Kael grinned in satisfaction, but managed to quell the almost overwhelming impulse she had to stick the shattered bottle into his unprotected middle and twist until she could feel his spine stop her forward momentum.

Most of her wanted to just finish the job, but the tiny part that still held the last tattered shreds of her sanity was the stronger of the two, and so Kael pulled away, turning and stalking from the room, the remains of the bottle still clamped in one blood-slick hand.

She strode down the stairs and into the kitchen, leaving a trail of gore to mark her passage through the house. The maid, only recently talked into resuming her duties—albeit with a significant financial incentive thrown in to sweeten the pot—took one look at the blood-covered, armed and half crazy Mistress of the house, screamed, and promptly fainted onto the cool terracotta tiles of the kitchen floor.

Her blue eyes wild, Kael laughed at the sight and threw her makeshift weapon down on the floor, the remaining glass shattering and providing a grizzly halo to the downed woman as it sparkled across the tiles around her fallen head.

Walking out of the front door, she cut left and stalked over to the huge garage housing their myriad of vehicles slipping quietly inside its cool, darkened confines. Closing the door behind her, she leaned against one wall for a moment, allowing her heartrate to slow as she inhaled a mixture of motor oil and car wax. The scents helped soothe her. A little.

Sighing, she pushed away from the wall, somewhat irked by the blood that was slowly drying to a sticky crust on her bare arms.
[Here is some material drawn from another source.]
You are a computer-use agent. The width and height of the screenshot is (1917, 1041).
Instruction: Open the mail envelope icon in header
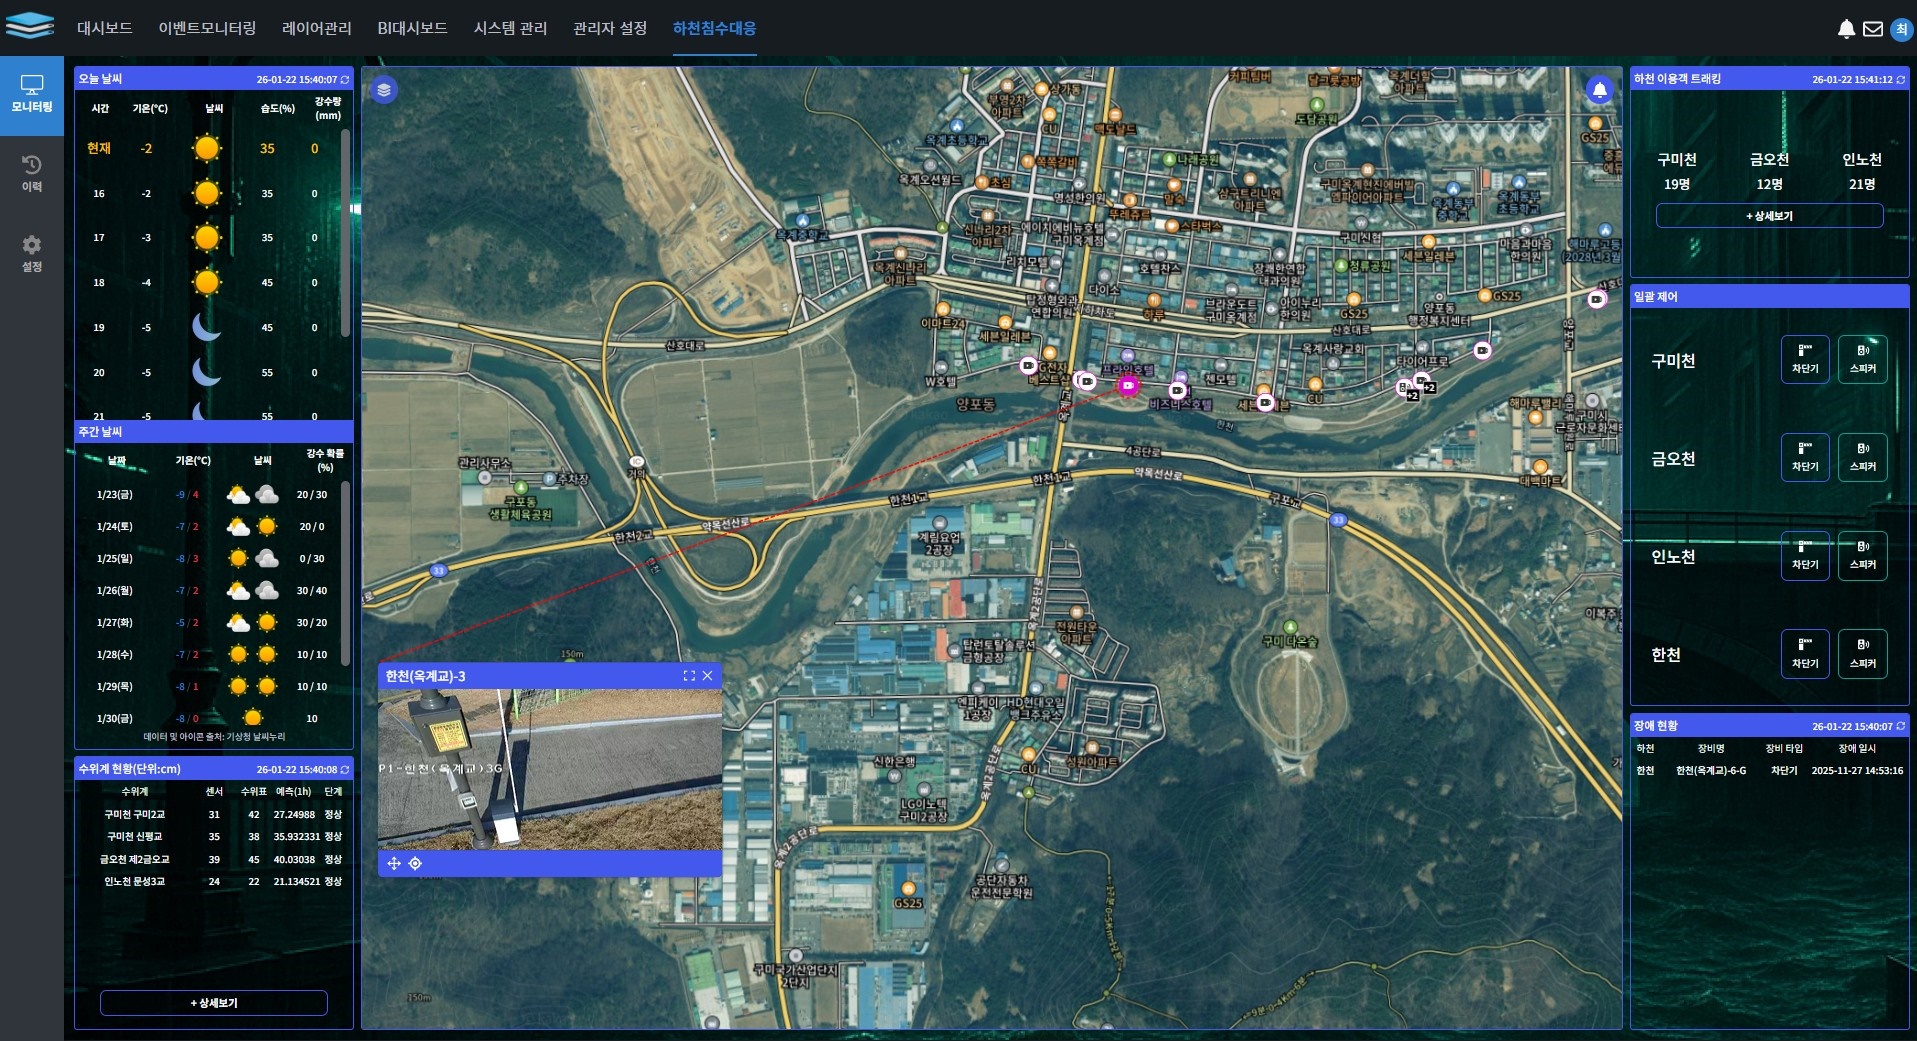1873,29
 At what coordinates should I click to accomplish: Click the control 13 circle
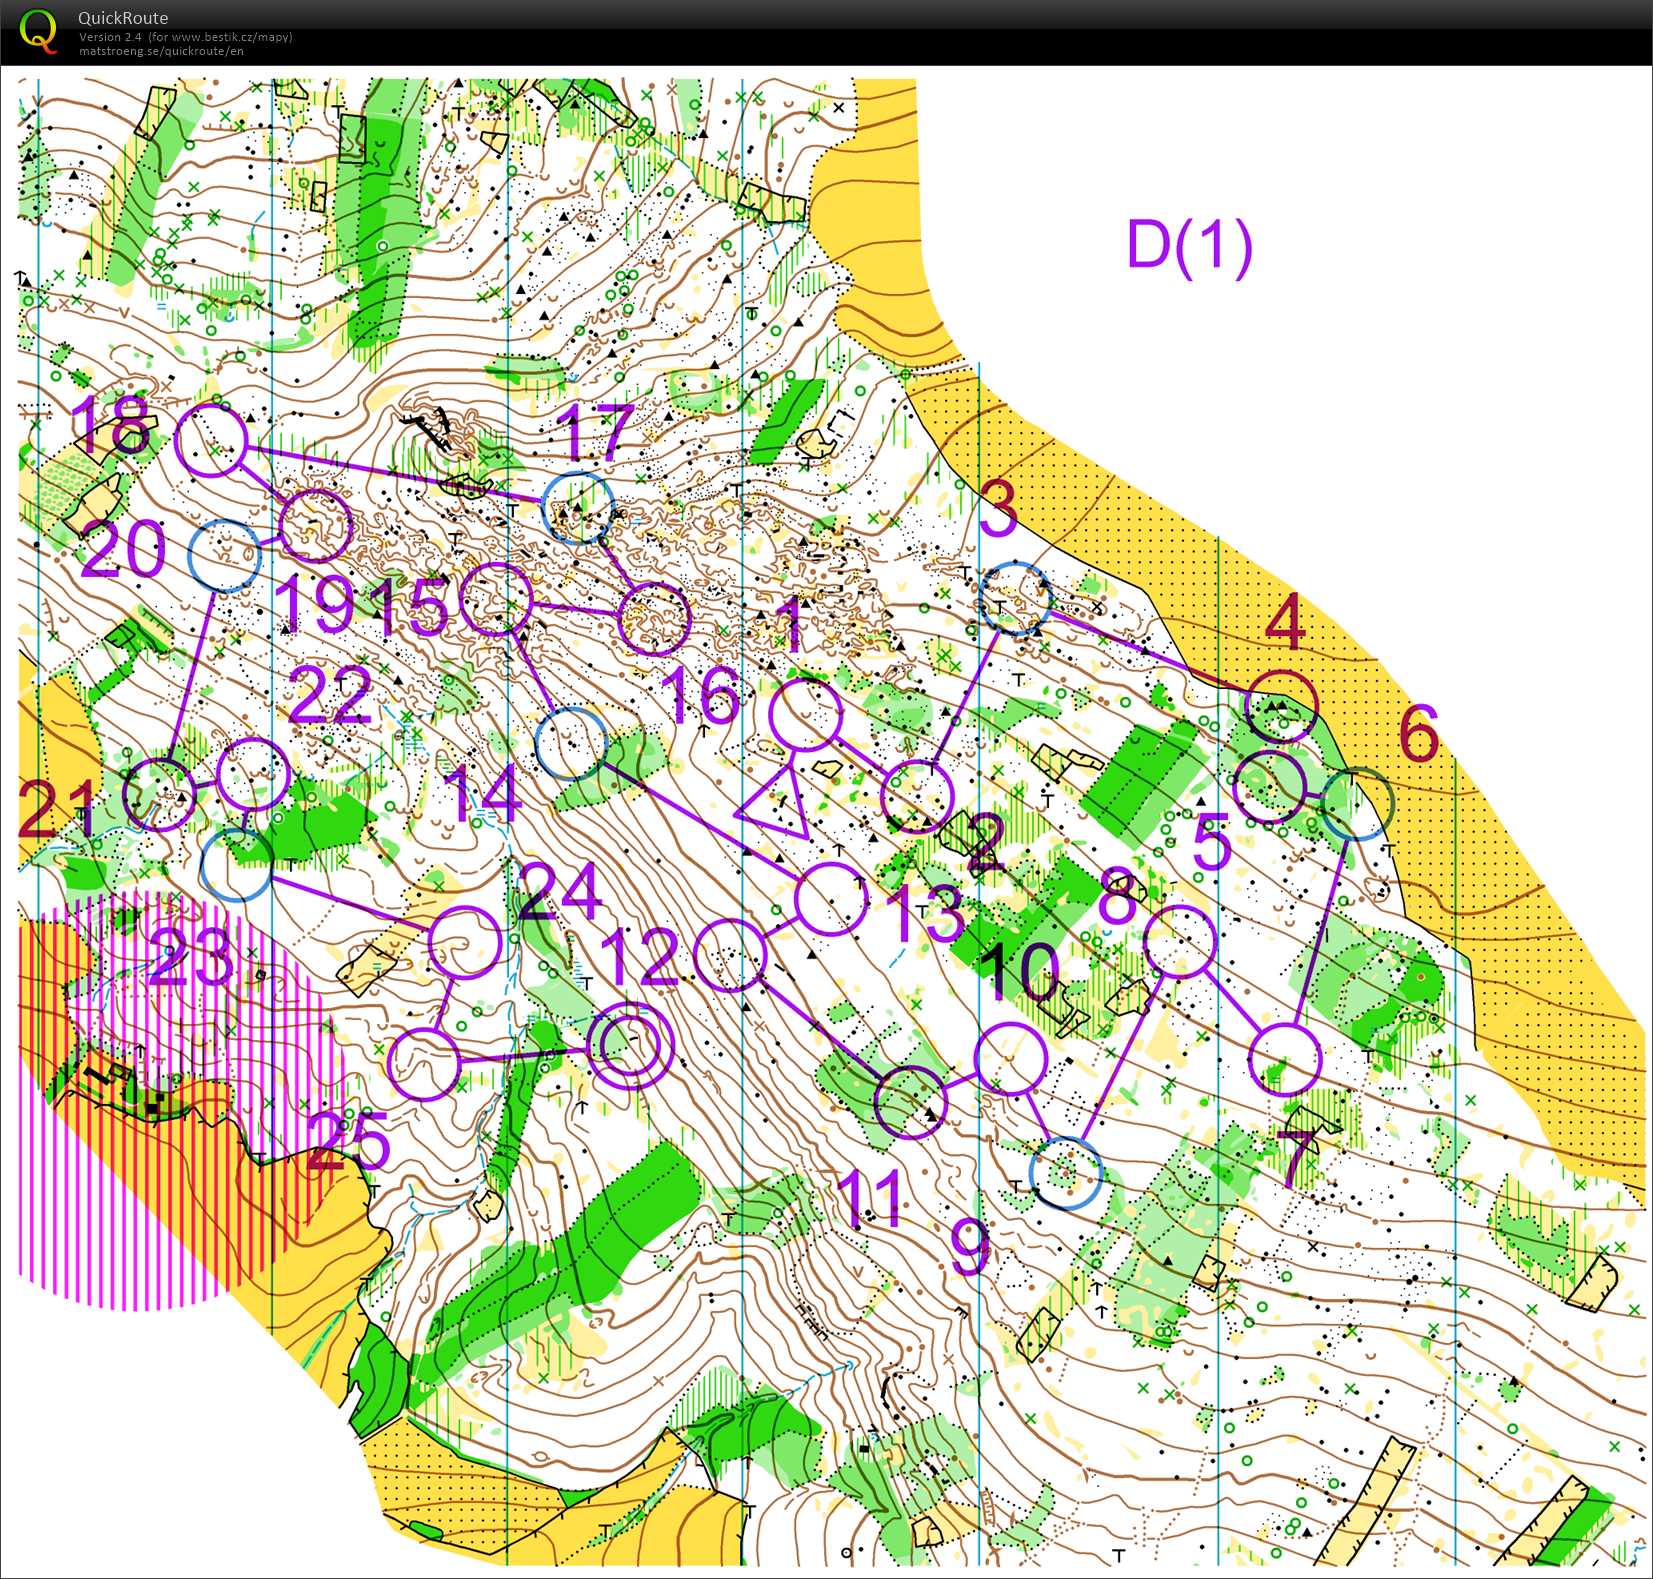(831, 899)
Walking over to one of the recessed cabinets, she quickly tapped in the security code, opened the door and pulled out a set of keys.

Then she padded over to the sleek, shiny little speed demon with an engine bigger than the interior, and slipped inside the leathered comfort, cranking up the engine in a satisfying howl of horses and filling the garage with the stink of smoking tires as she backed out of the open garage.

Shoving the car into gear, she executed a precise one-hundred-eighty-degree turn and headed toward the barred gate of the compound, baring her teeth at the frightened looks the heavily armed guards were throwing her way.

Trying to hold his face together, Geraldo ran out into the yard, followed closely behind by the now recovered and screaming housekeeper who was waving a blood-stained towel in her hand and running as quickly as her thick legs could carry her.

“Open the gates!” the drug lord screamed at his guards, well knowing that Kael would simply ram them down if given half a chance. “Then someone follow her! Don’t let lose her or I’ll have your heads! Do you understand me?!?”

Something, either the sight of their gore-covered boss screaming obscenities at them, or the sight of a shiny black demon-car bearing down on them, made the guards’ decisions for them and one ran to open the gate while the other jumped into the Range Rover parked by the guard-shack just outside the fence.

Kael shot out through the ever widening gap in the fence, more than a bit disappointed that she didn’t get the chance to ram the damn gate down, even more so with the fact that in her hurry she’d managed to miss the little pissant who was cranking the damn thing open while looking at her through white eyes half the size of dinner plates.

She jarred the wheel sharply to the left and the car took the turn on two wheels, shooting onto the street and missing a broadside collision with an oncoming bread truck by the width of a hair. The bread truck then did what Kael wished she could have done, taking out both gate and guard in one fell swoop of screeching brakes, squealing metal, and screaming human. The Range Rover finished the job, plowing headlong into the bread truck and smashing the guard flat against the gate post.

The screams mercifully stopped.

Cackling in triumph, Kael downshifted and sped out toward the milling city, a gore-coated specter whose sanity, what there was of it, cowered in a corner of her dark and empty soul.

*******

Forty five minutes later, she found herself on the very outskirts of Medellin, driving along a twisting road she’d never been on before, having no idea how she’d gotten there, and gripping the twisted remains of a blood-sodden business card tightly in one hand.